The question of how to secure SDN and NFV comes up all the time, and in my view it’s yet to be fully resolved. I think we’re trying to achieve “security by dissection”, meaning that we look at things like VNFs or NFV Infrastructure and ask how to secure them. Yes, you have to build a secure ecosystem from secure pieces, but ecosystem security isn’t assured that way, only preserved. The things that connect SDN and NFV, the things that make them different, have to be addressed.
The big challenge in SDN and NFV security, speaking ecosystemically, is that there’s a significant “signaling” or “control/management” plane that’s explicit in both. Inside this plane you can command devices, establish behaviors, and most of all admit things from the outside. Compromise this process and your security measures are doomed no matter what you do elsewhere.
Part of the challenge, as I noted in a prior blog, is that we have to define an “architecture” for either SDN or NFV to understand just what security is needed. If there’s a control/management plane, how is it related to the data plane of the service or of the infrastructure? For example, is an NFV service created “inside” a private IP address space and gated to the outside world only for its external ports? If so, and if management connections are gated in a secure way, you’ve gone a long way to creating a secure implementation. If not, if you use public addresses for all components, then everything inside a service could in theory be attacked from the data plane.
Aside from architecture, there is another point about SDN and NFV security that can be addressed in a general sense. Both SDN and NFV are highly dependent on control/management interactions. In fact you could argue that what separates SDN and NFV from the older technologies is the dominance of control/management processes over adaptive processes. That to me means that it’s likely that these control/management processes will need special attention to secure them properly.
Message authentication is like disarmament; the operative concept is “trust but verify.” The presumption in SDN and NFV is that commands issued to devices or device systems are authentic, meaning that they emerge from a trusted entity. Most security is focused on trust management, and most of that falls into the categories of isolation and path protection.
If all your trusted entities are collected in a single subnetwork, and if that subnetwork is made up of protected paths—encrypted or whatever—so that outsiders can’t gain access, then you can control trust conveyance by controlling who’s on the subnetwork. This is why I think the question of subnetwork architecture and security are critical for both SDN and NFV. It does little good to talk about security if your critical control/management interfaces are exposed to public access.
The problem with a pure trust focus is that you don’t account for a trusted entity turning on you, either deliberately or because they were hacked and someone has taken control. Few control measures are total proof against hacking, but it’s possible to reduce risk by making sure that trusted entities are not exposed to public Internet access or subject to the introduction of malicious software. You need a very isolated sandbox, which is not just addressing but processes.
Even that’s not always going to solve your problem. Things creep through almost anything, and there’s also that risk of someone going rogue or simply making a major mistake. This is where the “verification” comes in.
It should be an axiom of SDN and NFV that any control/management change made for any reason must be explicitly associated with a causal factor (both event and the agent making the change) and logged. Further, it should be an axiom that the message itself (including the causal factor and commands) must be authenticated.

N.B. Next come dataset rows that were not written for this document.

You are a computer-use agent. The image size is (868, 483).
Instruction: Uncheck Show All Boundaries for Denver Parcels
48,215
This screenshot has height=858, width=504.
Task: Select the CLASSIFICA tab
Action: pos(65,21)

Message authentication in networking and IT has been around for a while. The basic idea is that you generate a secure “hash code” from a message that is a form of a cryptographic key. Anyone can send this key to an authority for validation, which means that if you derive the key of a message you receive you can validate the key and through it the authenticity of the message.
Everyone is familiar with a technology that can be useful for the verification of messages in SDN and NFV, but not in the form they’d expect. Bitcoin uses what’s called “block chaining” or (as one word) “blockchain” to keep a tamper-proof history of something. One could apply blockchain principles to SDN and NFV interfaces or control elements to keep a log of everything that happened there, and because the players in the process can be authenticated via a token using a public key, you can identify who did what. One company I’ve encountered who offers this is Guardtime, who as it happens has a relationship with Ericsson. However, I can’t find any specific reference to the two companies working on an SDN or NFV strategy together, which suggests that blockchain applications to control/management security are still novel.
The application of a bitcoin-like process to the control/management action history of a network device or management interface is pretty clear, but you can also apply the blockchain principle to automated responses. We’re entering the “I, Robot” age of networking, where we rely on automated processes to do everything for us. The price of economical operations is low human touch. Absent the Three Laws of Robotics, though (see Asimov’s work if you don’t recognize the term), it’s hard to be confident that our robotic network agents aren’t throwing a flyer now and then. Event-driven processes can also be logged through blockchains so you can track back how something happened.
You can use elements of blockchain technology to authenticate agents, messages, control interfaces, devices, and more. You can even “authenticate” the state of a service or infrastructure element, which means you could know whether you were in it or not. In theory you could build up a model of security using these principles and then use an audit process to establish whether you were still in a state of trust, even in a state of functional optimality.
It seems to me that there’d be a lot of value in exploring what blockchain technology could do in SDN and NFV security, and even in how it could change the view of what audit trails and network state management should look like. Thus, it seems we should be thinking about the blockchain concept as part of the SDN and NFV story, and probably in other IT areas as well.